Rio de Janeiro, 27 de Fevereiro de 2026

PF indicia Bacellar e TH Joias por suposto elo com facção

Polícia Federal investiga Rodrigo Bacellar e TH Joias por suposto tráfico de influência e ligação com o Comando Vermelho no Rio de Janeiro.

Sexta, 27 de Fevereiro de 2026 às 12:48, por: CdB

Inquérito enviado ao STF aponta organização criminosa, obstrução de investigação e tráfico de influência envolvendo política e Judiciário fluminense.

Por Redação, com CartaCapital – de Brasília

A Polícia Federal concluiu o inquérito que apura a existência de um suposto esquema de tráfico de influência e interferência institucional no Rio de Janeiro e indiciou o presidente afastado da Assembleia Legislativa do Estado, Rodrigo Bacellar (União Brasil), e o ex-deputado estadual Thiego Raimundo de Oliveira Santos, conhecido como TH Joias.

PF indicia Bacellar e TH Joias por suposto elo com facção | Rodrigo Bacellar e TH Joias teriam ligação com o Comando Vermelho, segundo a PF
Rodrigo Bacellar e TH Joias teriam ligação com o Comando Vermelho, segundo a PF

O relatório final foi encaminhado ao Supremo Tribunal Federal e está sob relatoria do ministro Alexandre de Moraes, que deverá decidir sobre os próximos passos da investigação.
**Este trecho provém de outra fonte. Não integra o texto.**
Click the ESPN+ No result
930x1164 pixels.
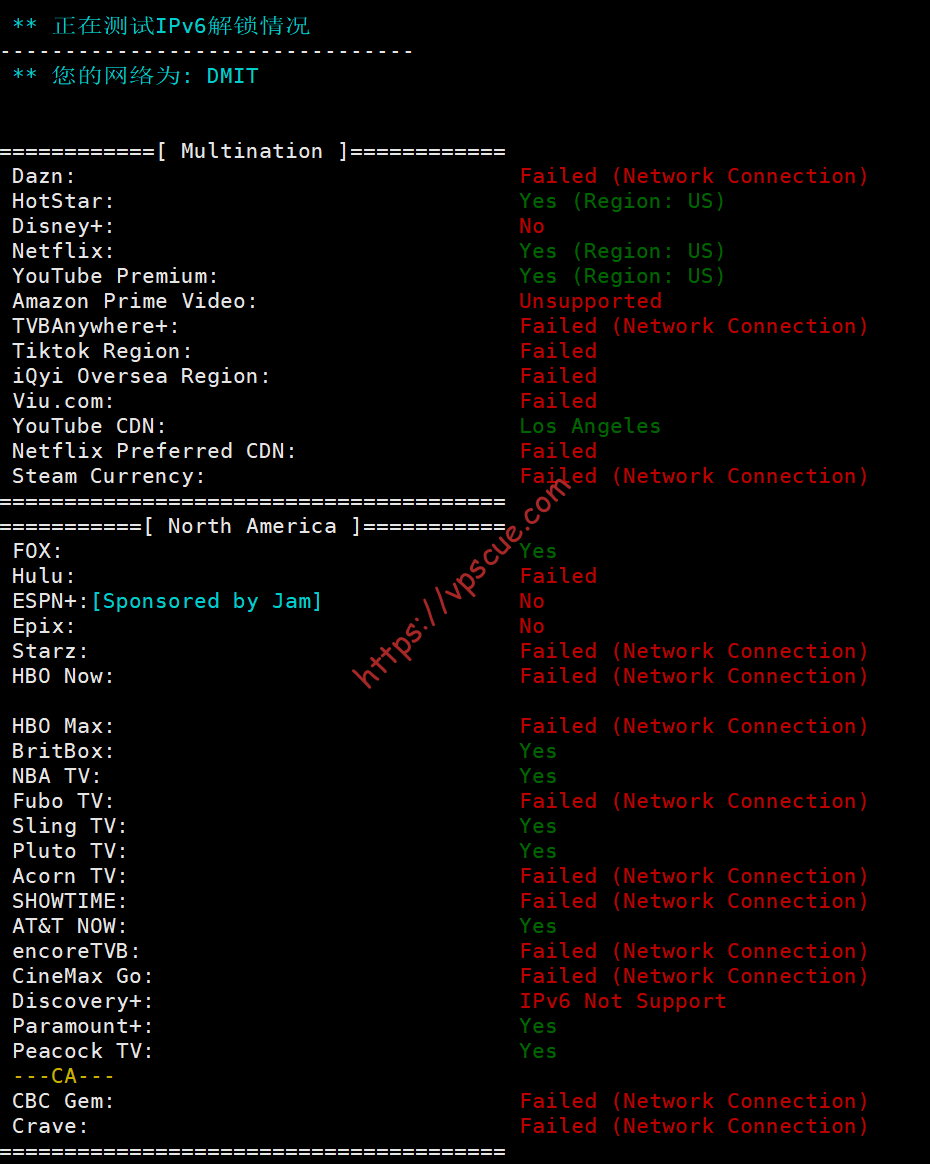coord(531,601)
Os indiciamentos incluem os crimes de organização criminosa, obstrução de investigação envolvendo organização criminosa e favorecimento pessoal.

Além de Bacellar e TH Joias, a PF também indiciou Flávia Judice, Jéssica Santos e Thárcio Salgado. Este último é apontado pelos investigadores como ex-assessor parlamentar. Segundo a apuração, ele teria atuado como operador financeiro em um contexto investigado de ligação com o Comando Vermelho.

O desembargador do Tribunal Regional Federal da 2ª Região, Macário Judice Neto, que chegou a ser preso durante as investigações, não foi formalmente indiciado. De acordo com a PF, a Lei Orgânica da Magistratura impede esse procedimento no âmbito policial. O caso dele deverá ser analisado pela Procuradoria-Geral da República.

A investigação reúne interceptações telefônicas, quebras de sigilo bancário e telemático, imagens de câmeras de segurança e dados extraídos de aparelhos celulares. O material, segundo a PF, indicaria a existência de articulações entre agentes políticos e integrantes do Judiciário fluminense, além do uso de telefones registrados em nome de terceiros para ocultar comunicações.

Documentos

Também foram citados documentos apreendidos no gabinete de Bacellar, com pedidos de congressistas, além de indícios de manobras para ocultação de movimentações financeiras e possíveis tentativas de manipulação da máquina pública para fins eleitorais e pessoais.

Em nota, a defesa de Rodrigo Bacellar afirmou que não há elementos probatórios que sustentem a imputação de irregularidades ao deputado e classificou o indiciamento como arbitrário. TH Joias ainda não comentou.